Please copy every record below exactly and leave out the pictures.
(EXTRACTED MATERIAL begins)
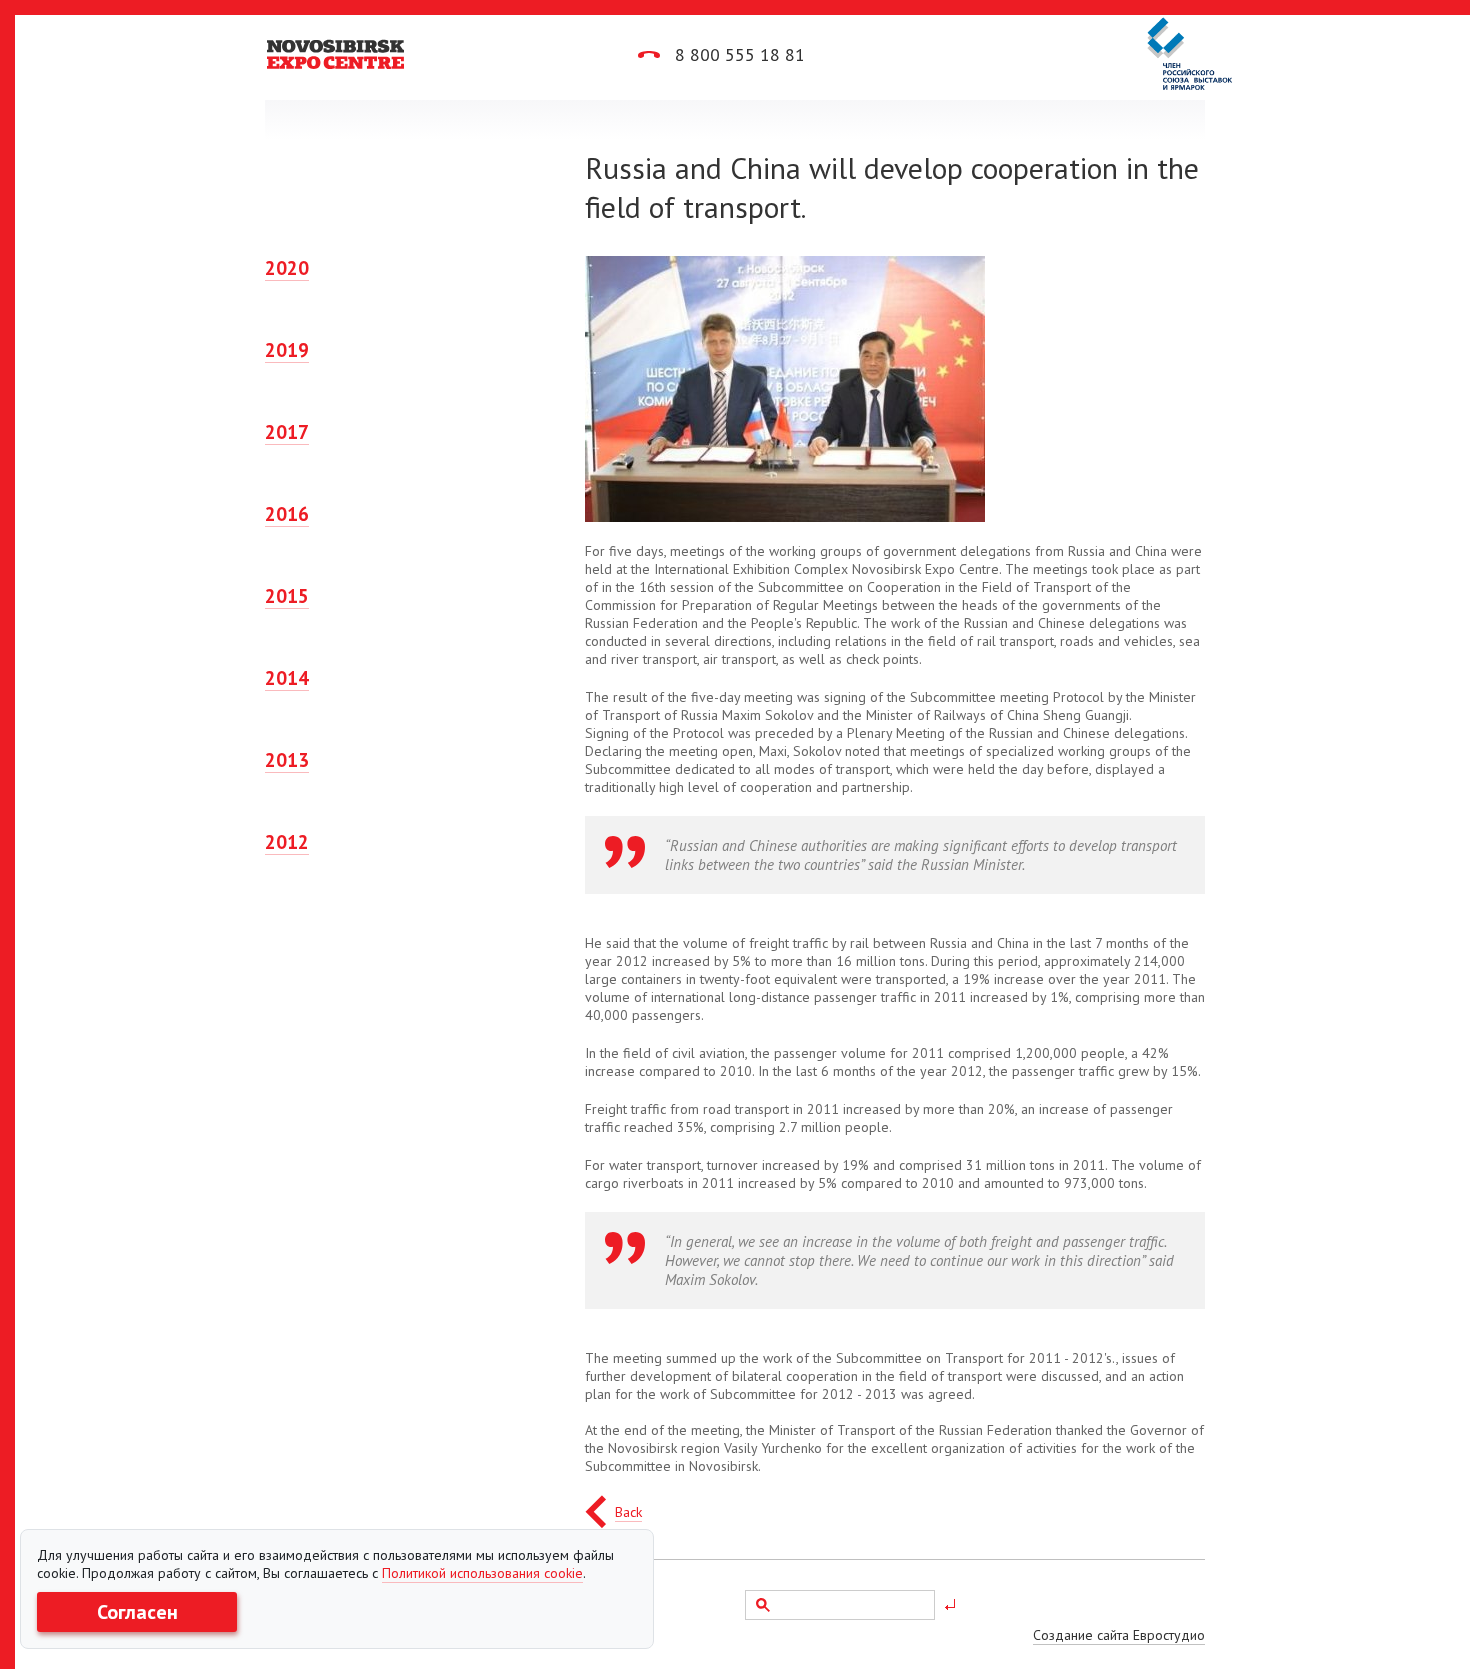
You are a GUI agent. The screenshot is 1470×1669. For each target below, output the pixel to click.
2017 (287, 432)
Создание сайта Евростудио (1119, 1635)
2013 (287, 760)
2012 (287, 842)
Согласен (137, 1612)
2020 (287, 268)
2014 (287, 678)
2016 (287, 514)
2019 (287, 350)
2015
(EXTRACTED MATERIAL ends)
_RESULT OF THIS EXERCISE_
You are a GUI agent. The screenshot is 1470×1669. For each target below, output the pixel to click.
2017 (287, 432)
Создание сайта Евростудио (1119, 1635)
2013 (287, 760)
2012 (287, 842)
Согласен (137, 1612)
2020 (287, 268)
2014 (287, 678)
2016 (287, 514)
2019 (287, 350)
2015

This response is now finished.